OVS intport - You can't ping me unless I ping you first

virtualbitz

Member
Nov 6, 2020
39
5
13
33
This is the strangest networking problem I've had in a long time.

I have a single host with an OVS bridge and a couple of interfaces, one 10G, one 1G. I had a single IP bound directly to the bridge. This problem started after I deleted that IP and created a new IP with a different subnet on an ovsint port, this time using a VLAN ID instead of none. I created the OVS Intport, move the gateway over to the new OVS Intport, validated that I could reach the internet from the host, then deleted the old IP from the bridge. VM/CT networking is great, nothing wrong there.
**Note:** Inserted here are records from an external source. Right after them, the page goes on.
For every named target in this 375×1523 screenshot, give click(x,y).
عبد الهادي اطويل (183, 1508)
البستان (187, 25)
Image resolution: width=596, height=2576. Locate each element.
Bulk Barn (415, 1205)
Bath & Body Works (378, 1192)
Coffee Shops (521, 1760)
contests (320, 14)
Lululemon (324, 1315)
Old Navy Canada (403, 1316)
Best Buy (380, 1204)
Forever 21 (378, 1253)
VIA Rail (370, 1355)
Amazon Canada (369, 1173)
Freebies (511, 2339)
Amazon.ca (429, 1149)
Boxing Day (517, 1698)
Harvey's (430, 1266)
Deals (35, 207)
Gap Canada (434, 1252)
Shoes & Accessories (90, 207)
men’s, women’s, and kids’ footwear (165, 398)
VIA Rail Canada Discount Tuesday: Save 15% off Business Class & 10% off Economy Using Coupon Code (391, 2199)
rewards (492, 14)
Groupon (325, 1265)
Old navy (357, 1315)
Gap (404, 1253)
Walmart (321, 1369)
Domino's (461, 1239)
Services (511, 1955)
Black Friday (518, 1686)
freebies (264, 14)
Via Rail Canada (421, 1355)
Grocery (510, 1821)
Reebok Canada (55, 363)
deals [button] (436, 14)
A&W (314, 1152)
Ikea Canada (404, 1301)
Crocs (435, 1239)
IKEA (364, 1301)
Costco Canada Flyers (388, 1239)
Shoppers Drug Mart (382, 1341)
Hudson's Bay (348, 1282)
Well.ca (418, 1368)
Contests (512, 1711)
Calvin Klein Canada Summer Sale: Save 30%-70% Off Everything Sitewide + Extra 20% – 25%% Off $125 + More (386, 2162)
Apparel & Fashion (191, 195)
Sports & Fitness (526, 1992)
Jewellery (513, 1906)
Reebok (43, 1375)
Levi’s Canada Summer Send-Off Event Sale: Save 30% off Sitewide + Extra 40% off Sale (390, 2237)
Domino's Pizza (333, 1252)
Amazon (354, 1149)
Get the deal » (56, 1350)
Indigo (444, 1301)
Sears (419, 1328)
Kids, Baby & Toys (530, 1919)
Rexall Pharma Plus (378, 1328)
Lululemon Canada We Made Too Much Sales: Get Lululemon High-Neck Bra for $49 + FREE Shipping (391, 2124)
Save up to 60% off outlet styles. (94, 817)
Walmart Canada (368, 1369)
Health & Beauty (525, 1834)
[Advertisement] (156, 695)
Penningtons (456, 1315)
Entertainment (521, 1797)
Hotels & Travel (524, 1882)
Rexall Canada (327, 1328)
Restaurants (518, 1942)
At first everything seemed okay. Internet access from the host was fine. Then I started to notice that several client machines couldn't get to the host. They were on the same subnet, all the correct MAC addresses were in the tables on the physical switches and OVS. Then I tried pinging a client machine from the host. Once I did that the client was instantly able to access the host.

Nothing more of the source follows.